§ **WHAT YOU NEED TO DO**:
**1.** Extract from the interview the passage that begins with the words "I’ve scaled back" and ends with "to your passion.", keeping every word as it appears.
**2.** Translate this sentence from the interview into Spanish: "I get excited about fabric, and that crosses over into fashion as well."

§ **QUOTED PASSAGE**:

This Chicago native made her mark in Las Vegas, as a designer at a casino’s semi-custom residences. That led to boutiques, resorts and television, as well as a creative director gig at the Silverton Casino Hotel in Vegas.

It was there where she oversaw a $160 million expansion. It’s here where she tells us her secrets of her success.

Alison, remember to breathe! You are busy as a bee!

Up until a year ago, I was running my own firm, I was a VP of marketing at a Las Vegas hotel, and I was doing a TV show. And I crave that. My biggest pet peeve is when people say how busy they are.

Now?

I’ve scaled back a bit and found different avenues to get my designs out there. I’ve diverted my attention to things that are more obtainable, but I love everything that I’m doing.

So design is your true first love.

I’m more focused on the interior design: the fabrics and the lighting. I got to see so much evolution of design in Las Vegas. I got a sense of what I loved and what I wanted to focus my energy on.

I get excited about fabric, and that crosses over into fashion as well. Whether it’s $5 at TJ Maxx, or $180 a yard for my client’s pillows, I am drawn to it and I love it. I don’t think I would have been into it if I hadn’t moved from Chicago to Las Vegas.

So designing a casino brought you closer to your passion.

I was at the casino everyday, designing and piecing together different parts of the puzzle.   Before I knew it, I was leading 900 people in believing in the change that I wanted in this culture. I had to trust them and they had to trust me. It was the craziest journey I’ve ever been on.

Even crazier than TV?

My TV experience is crazy on a different level. I never aspired to be on television. I was doing something that was foreign to me. The TV show came right at the tail end of [my casino experience].

I’ve changed everything in such a positive way. The retention rate was higher, the culture was better developed and working. So the TV series was the next crazy experience that I thought I was never going to be able to do.

Would Kitchen Crashers be a different show if it were hosted by a man?

I by no means would say I’m a feminist but I definitely have feminist tendencies. I always want to prove that women can do it just as good as men, and sometimes better.

The psychology of [Kitchen Crashers] is very different. It’s all about psychology. It’s all about reading that person and knowing what they want.

So I brought that to the brand. I brought a sense of compassion, a sense of design, versus full-time contracting and framing and electrical and power tools.

I made it more about the space planning and the color scheme and the textures and the finishes, not so much about the actual construction.

What are some of your Kitchen Crashers challenges?

A kitchen is a kitchen is a kitchen. You have cabinets, countertops, appliances, and a backsplash. And you can never take that away from that space, but you can enhance it, and you can really tie it into a family, based on knowing them, knowing how they live, knowing how they use the space. I think I bring a different mind into it.

Again, it’s psychology. I think this is going to look best based on what you want. I’m going to give you what you want, but I am going to do it the right way.

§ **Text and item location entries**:
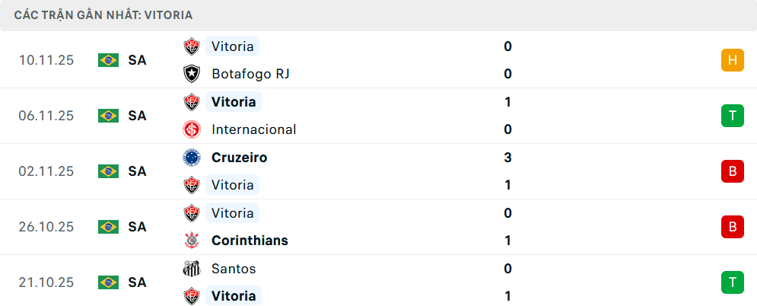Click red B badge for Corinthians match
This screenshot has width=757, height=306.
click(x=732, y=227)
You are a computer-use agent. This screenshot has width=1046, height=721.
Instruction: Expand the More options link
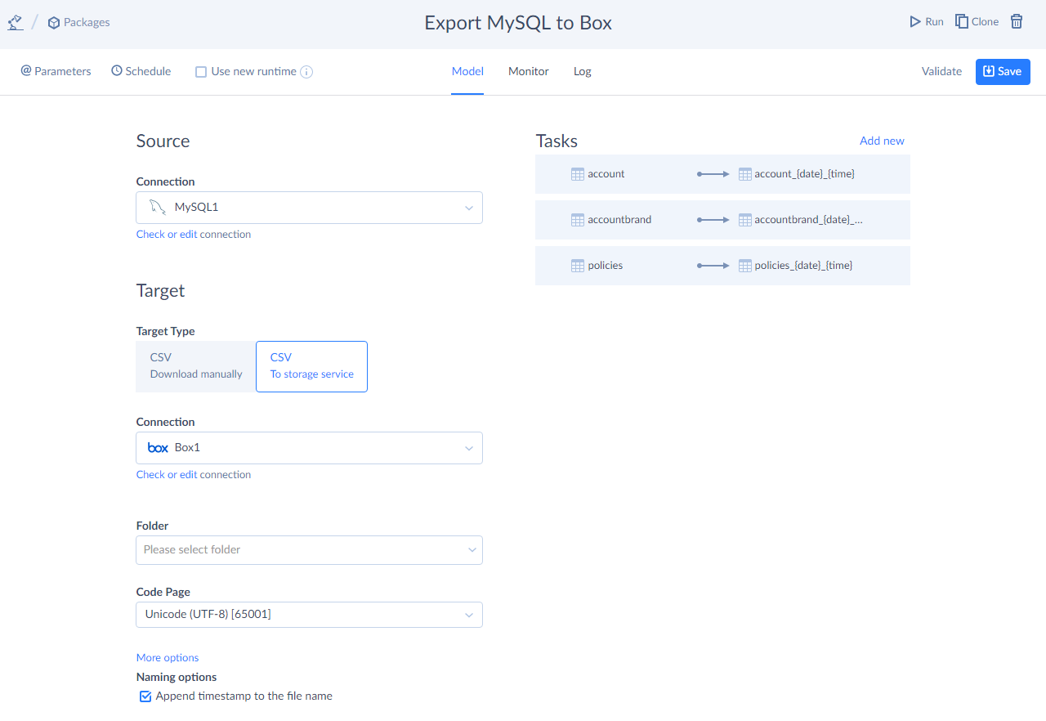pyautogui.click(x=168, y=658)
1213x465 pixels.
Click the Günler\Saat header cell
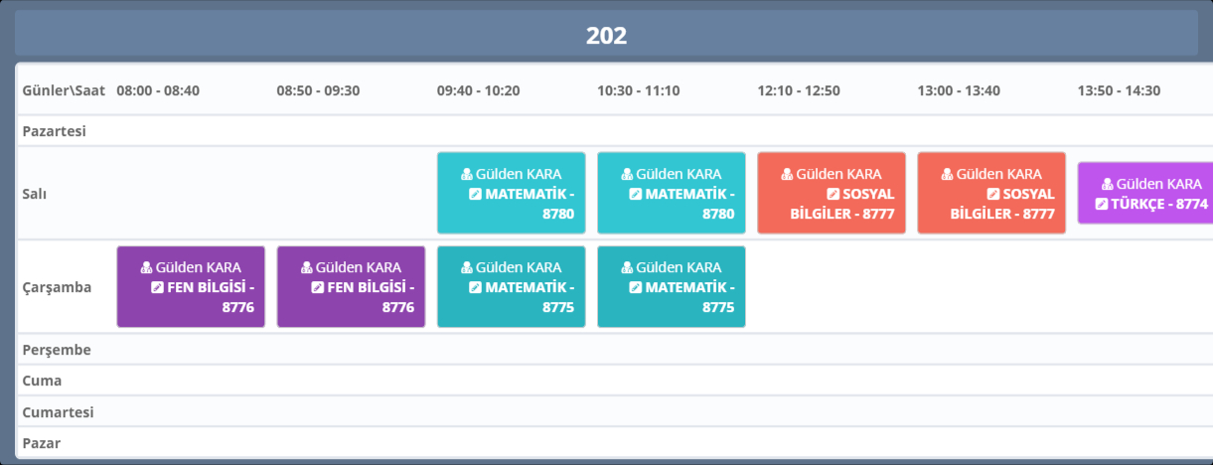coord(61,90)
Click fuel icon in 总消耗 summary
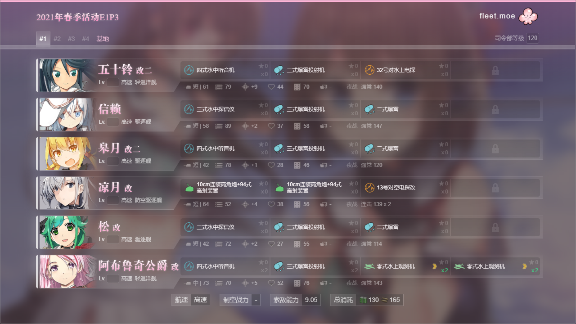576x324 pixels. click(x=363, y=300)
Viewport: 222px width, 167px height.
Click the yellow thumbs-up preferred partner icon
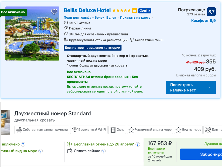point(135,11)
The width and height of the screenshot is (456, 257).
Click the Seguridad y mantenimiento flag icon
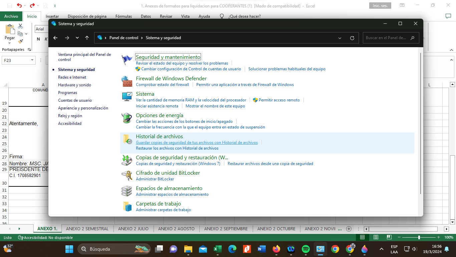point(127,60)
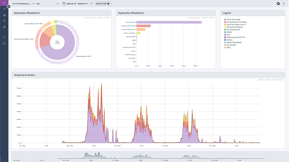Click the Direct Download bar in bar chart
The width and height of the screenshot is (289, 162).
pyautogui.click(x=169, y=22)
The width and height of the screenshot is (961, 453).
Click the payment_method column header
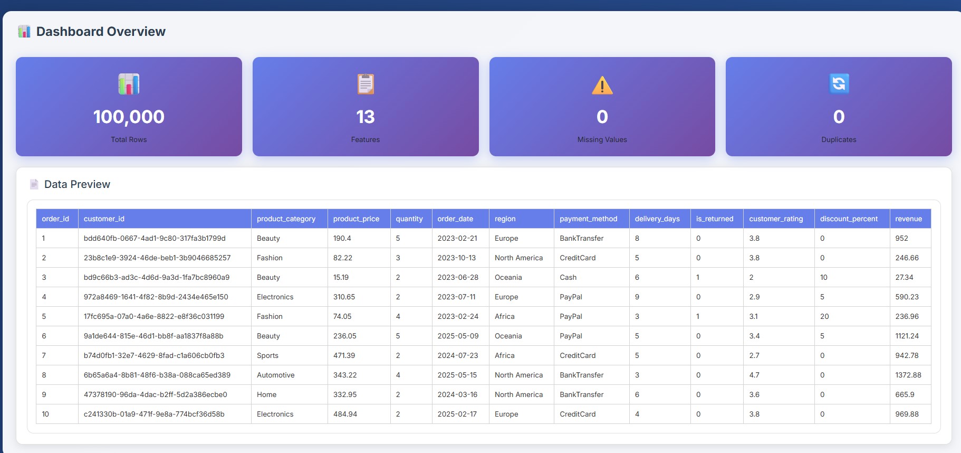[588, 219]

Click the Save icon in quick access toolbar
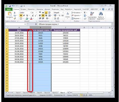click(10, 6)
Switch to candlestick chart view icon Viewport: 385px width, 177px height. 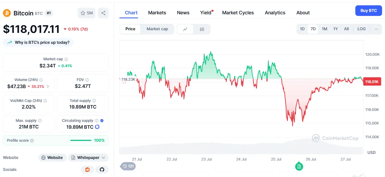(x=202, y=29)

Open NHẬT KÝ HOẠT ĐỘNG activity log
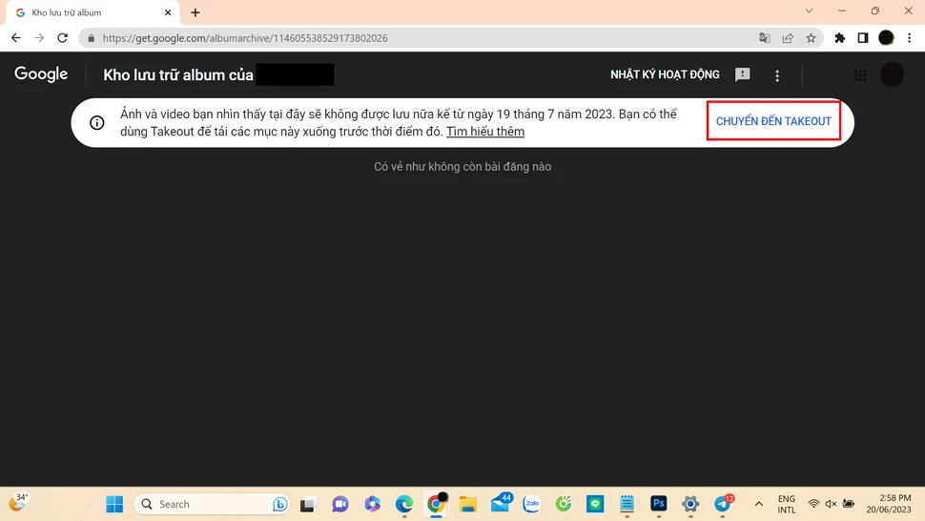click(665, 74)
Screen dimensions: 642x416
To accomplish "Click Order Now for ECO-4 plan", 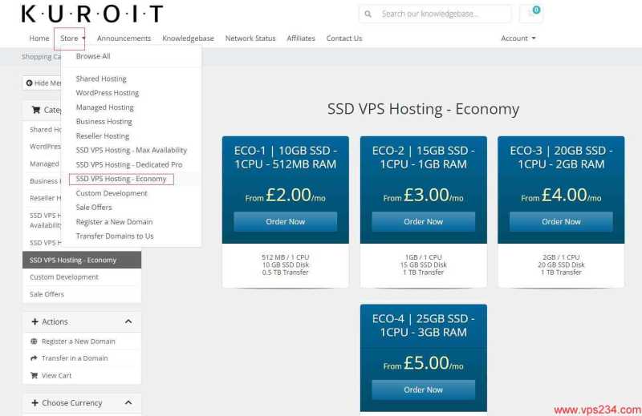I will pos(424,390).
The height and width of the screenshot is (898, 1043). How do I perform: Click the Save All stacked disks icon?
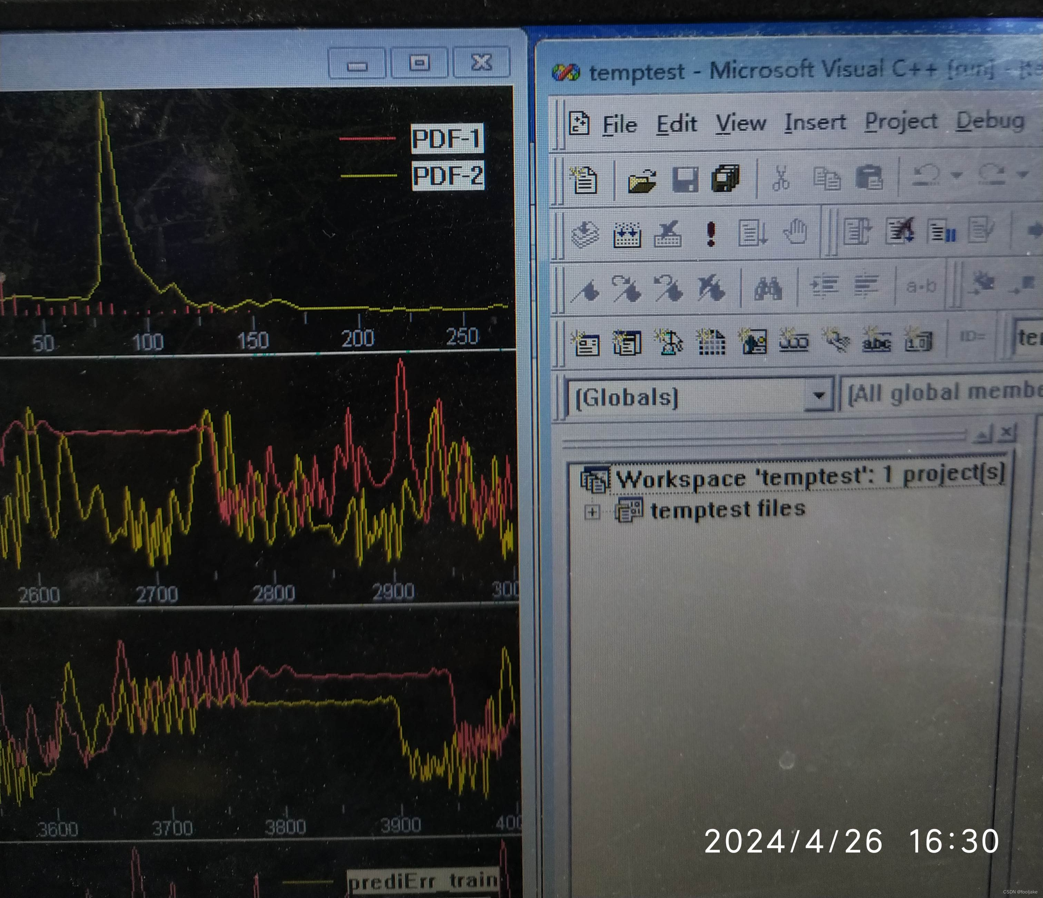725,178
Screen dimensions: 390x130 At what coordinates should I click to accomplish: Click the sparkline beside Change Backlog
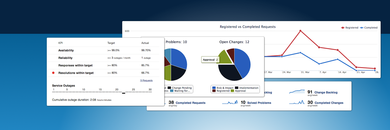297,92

§ **ANSWERS PROVIDED**:
**1.**
I’ve scaled back a bit and found different avenues to get my designs out there. I’ve diverted my attention to things that are more obtainable, but I love everything that I’m doing.

So design is your true first love.

I’m more focused on the interior design: the fabrics and the lighting. I got to see so much evolution of design in Las Vegas. I got a sense of what I loved and what I wanted to focus my energy on.

I get excited about fabric, and that crosses over into fashion as well. Whether it’s $5 at TJ Maxx, or $180 a yard for my client’s pillows, I am drawn to it and I love it. I don’t think I would have been into it if I hadn’t moved from Chicago to Las Vegas.

So designing a casino brought you closer to your passion.

**2.** Me entusiasma la tela, y eso también se traslada a la moda.